Por Carmen P. Pallarés Muñoz @CarmenPallares Directora RRHH Ayuntamiento de Marbella Consultora

Dice la Organización Internacional del Trabajo: “…las buenas prácticas de la negociación colectiva garantizan que los empleadores y los trabajadores negocien en un plano de igualdad y que los resultados sean justos y equitativos. La negociación colectiva permite que ambas partes negocien unas relaciones de empleo justas, evitándose costosos conflictos laborales.”

Pero, ¿es esta definición aplicable cuando la negociación se produce entre los sindicatos y los representantes del gobierno (local, regional o nacional)? Probablemente si examinásemos cual combate de boxeo las mesas de negociación los resultados arrojarían empates técnicos o victorias reñidas a los puntos: la historia del derecho laboral lo avala. Sin embargo, utilizando el mismo símil, si nos acercamos al ring, al cuerpo a cuerpo, y atendemos a las técnicas de negociación, la victoria por KO de los sindicatos sería indiscutible.

El movimiento sindical se ha convertido en la envidia de cualquier partido político en la oposición; los sindicalistas son verdaderos expertos en el debate, en el fondo y en la forma, que forjan su carrera en la especialización, no tienen un pasado en el poder que reprochar, y lo que es más importante, no tienen compromisos a futuro que cumplir: el sindicato nunca se convertirá en gobierno.

Bien es cierto que, como cualquier otro poder público, sufren la sombra de la corrupción o el clientelismo, pero sin duda llegan a las mesas con mucho menos lastre que los políticos a los que se enfrentan y con la indudable pátina de defensores de los trabajadores.

Ante esta situación de desventaja el gobernante solo puede contrarrestar los envites de las demandas sindicales a través de dos técnicas:

1. Dominio del marco formal de la negociación. El respeto máximo a las reglas del juego y sobre todo su manejo pormenorizado supone eliminar debilidades que pueden marcar el tono de la negociación: una convocatoria no ajustada a derecho, un defecto formal, o desconocimiento de la normativa legal, son mucho más que pequeños fallos.
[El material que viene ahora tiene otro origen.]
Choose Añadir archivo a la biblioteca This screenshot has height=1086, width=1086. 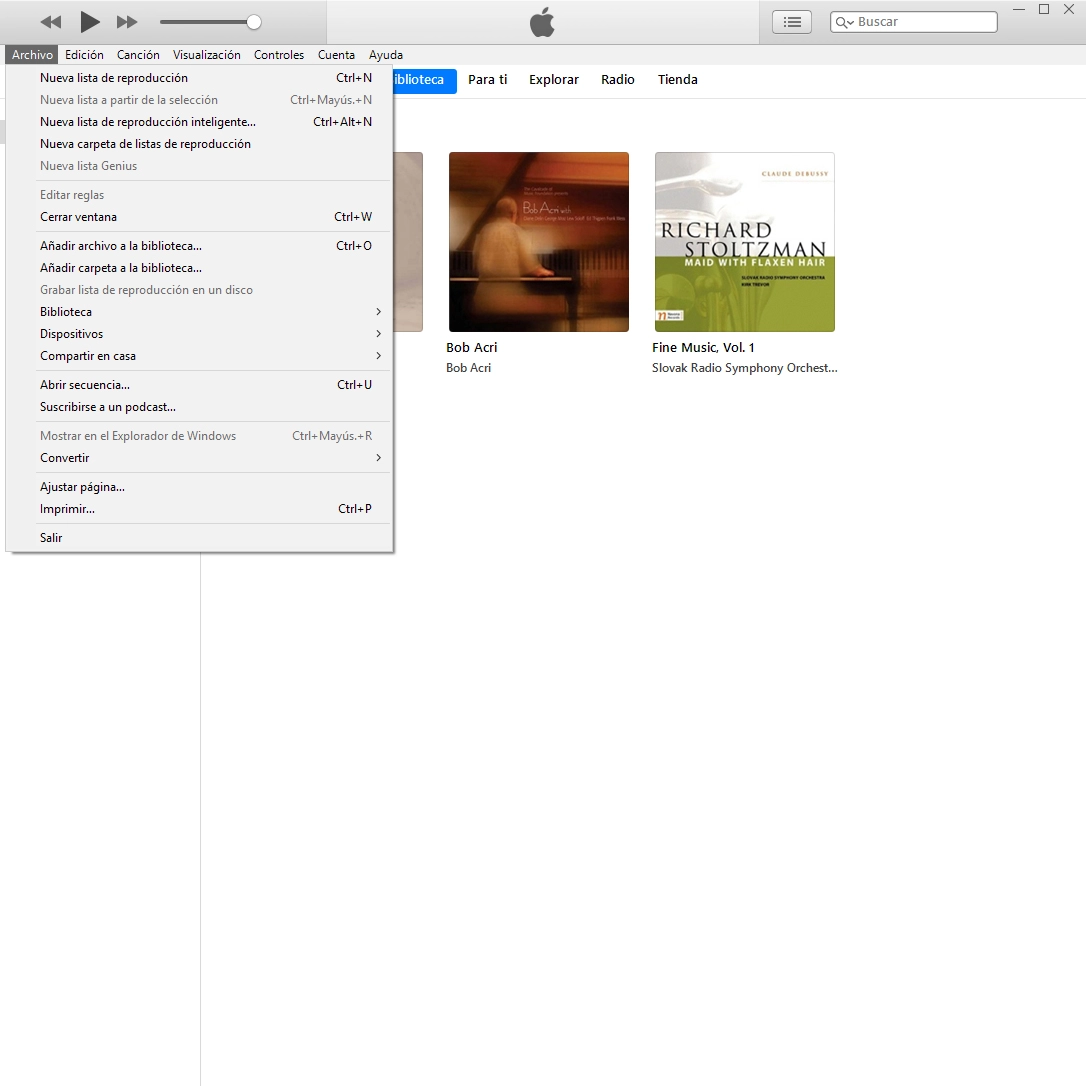coord(120,245)
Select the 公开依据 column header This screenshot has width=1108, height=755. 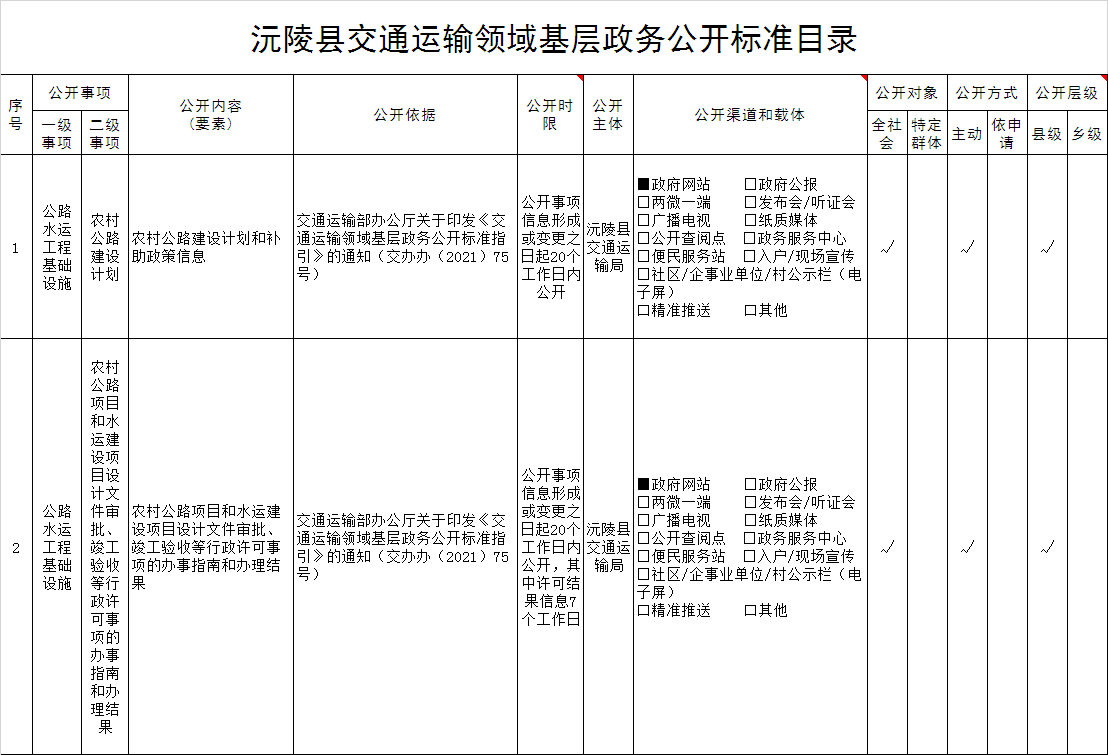tap(404, 114)
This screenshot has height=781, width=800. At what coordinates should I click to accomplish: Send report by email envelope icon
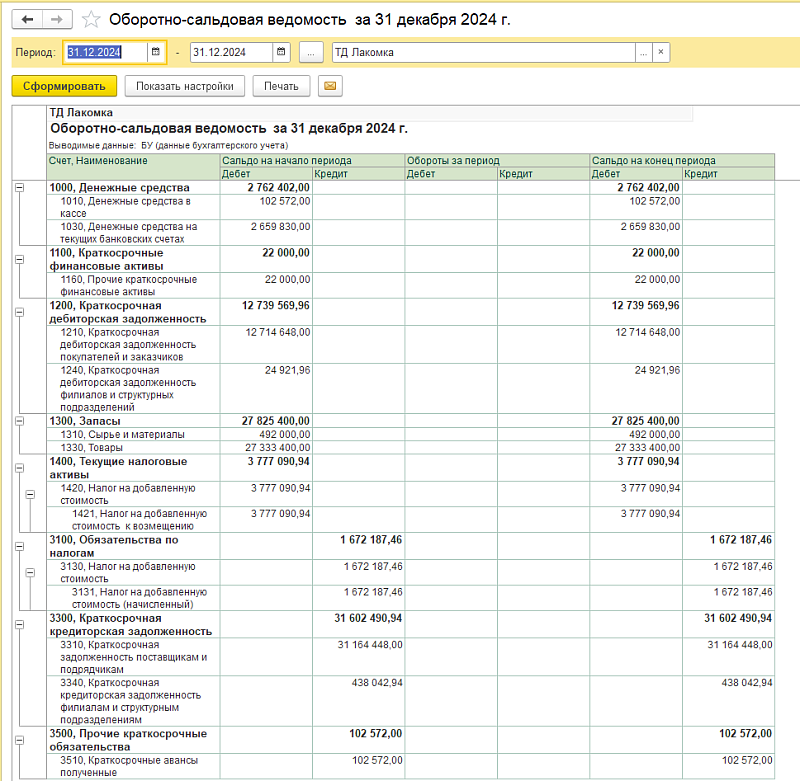(329, 86)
2. La calma y el placaje al ego. Se ha señalado al principio que, sin perjuicio de huelgas, movilizaciones etc. el resultado de la negociación suele dar frutos positivos. Ganar a los puntos no da la gloria de un KO (a la que es muy difícil renunciar), pero es el verdadero objetivo de la negociación. El político debe recordar que no hay un público, un electorado al que conquistar y que si lo hubiese quizás serían los propios sindicalistas, entonces… ¿Por qué enfrascarse en eternos debates dialecticos? ¿Qué tal un guiño a SUS egos?

Si recordamos de nuevo a la OIT, esta subraya que “los países en los que la negociación colectiva está muy coordinada, tienden a tener menos desigualdades en los salarios, un desempleo más bajo y menos persistente, menos huelgas y más breves que los países en los que la negociación colectiva está menos instaurada” y por tal objetivo puede que merezca la pena apartar el combate en la arena política por un momento y relegarla a los debates con la oposición.